O problema é quando chega a hora de levar à prática o que está previsto em artigos, alíneas, emendas e adendos. Ao caminho até então incontornável para se chegar à verdade juntam-se vias alternativas, rotas inesperadas, estradas eventualmente clandestinas e atalhos cheios de perigos e armadilhas. O que foi posto no papel, segundo princípios da lógica, da clareza e da objetividade, vira uma fábrica de inquietantes enigmas, desencontros e conflitos. Isso, talvez, seja aquilo.

O paradoxo, a contradição e a ambiguidade são traços inseparáveis de nossos movimentos no cotidiano. São também determinantes nas escolhas que faremos pela vida afora – ainda que um pertinente discurso em nome da razão tente subestimar o peso dessas categorias. Não adianta. Será assim na escola, no trabalho, no ambiente restrito da casa ou na vastidão desordenada da rua. Deve ser por isso que são tão frequentes expressões nesta linha: “A depender do ponto de vista...”!

Com variações na retórica argumentativa e diferentes níveis de engajamento nas premissas, o universo do conhecimento estimula a dúvida, o olhar difuso, a incerteza. Em alguma aula de ciências humanas, você certamente foi instado a opinar sobre o conceito de Realidade. Diante de tal provocação, à medida que vão surgindo as ideias individuais, percebe-se o abismo entre a rigidez conceitual e o estilhaçado lugar-comum. Sendo assim, como decidir com a desejável segurança?

Naturalmente, esse conjunto de dispositivos mentais, com todos os aspectos que influenciam a construção de uma visão de mundo, terá efeitos diversos, mais ou menos determinantes, na formulação de um veredito sobre qualquer contencioso. A equalização de um dilema de ordem moral será sempre mais delicada quanto maior seu potencial de alcance – não somente sobre o indivíduo, mas sobre toda uma comunidade. O certo e o errado trocam de lugar perigosamente.

Uma coisa é uma coisa, outra coisa é outra coisa”! Essa é a sentença mais enganosa que os tolos tratam como mandamento acima de qualquer contestação. O que parece escancaradamente plausível é, pensando bem, o elogio da miséria intelectual. A seguir o dogma, que não passa de falácia, tão sedutor como o clichê e a frase feita, fechamos a porta para o colar de maravilhas que nos oferecem o mistério e o surpreendente. A simplicidade não combina com o simplório. 

Talvez atento a esse vasto livro da experiência humana, eternamente aberto para o intangível, um matemático russo, de quem esqueci o nome, tenha elaborado a sua Geometria Imaginária, desafiando séculos e séculos de dominação euclidiana. Assim como em todas as atividades, não se trata meramente de exaltar o vale-tudo, mas de estar disposto ao risco e à rebeldia, para testar as margens e os limites daquilo que um dia se acomodou entre a consagração e o cânone.

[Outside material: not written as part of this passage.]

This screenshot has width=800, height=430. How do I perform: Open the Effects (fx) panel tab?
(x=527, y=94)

Numa antiga entrevista, Bob Wilson, o multiartista que reinventou o teatro no século XX, deu uma explicação desconcertante sobre seu método de trabalho. Toda vez, conta ele, que está em meio a um novo projeto, já com ensaios em andamento, ao perceber que está cheio de certezas, abandona a ideia e recomeça do zero. Ter a convicção de que achou o jeito certo na arte, acrescenta, é o mais tosco do que pode lhe ocorrer. O contrário, portanto, do que ensina o abominável coach.

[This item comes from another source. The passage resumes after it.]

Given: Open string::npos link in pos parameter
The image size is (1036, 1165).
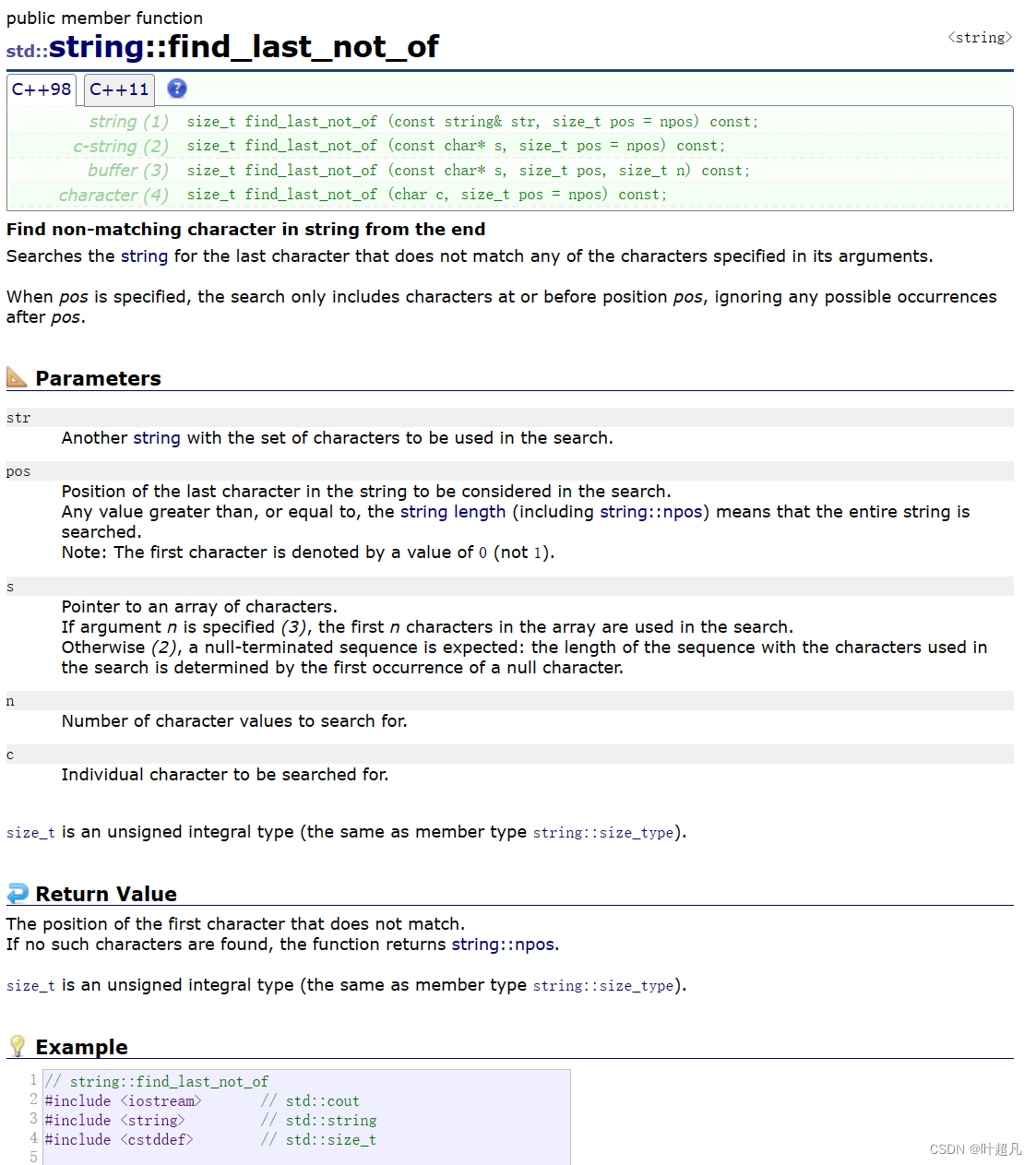Looking at the screenshot, I should click(x=650, y=512).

O quanto desse modo, vamos dizer, dialético e errático de tocar as coisas fortalece a civilização ou incentiva a barbárie, talvez seja o coração da nossa aventura. Quando se trata do estado de direito e das leis, é outro departamento. E, se no começo do texto, enveredei por aí, o raciocínio se desgarrou, atraído pelas conexões que fazem palavra puxar palavra, dobrando uma esquina atrás da outra, na espiral incontrolável que mistura e separa o verbo e o silêncio. Todo dia, afinal, é dia de desaprender. 

NOTA. Na imagem lá do alto, um poema do grande poeta português E. M. de Melo e Castro.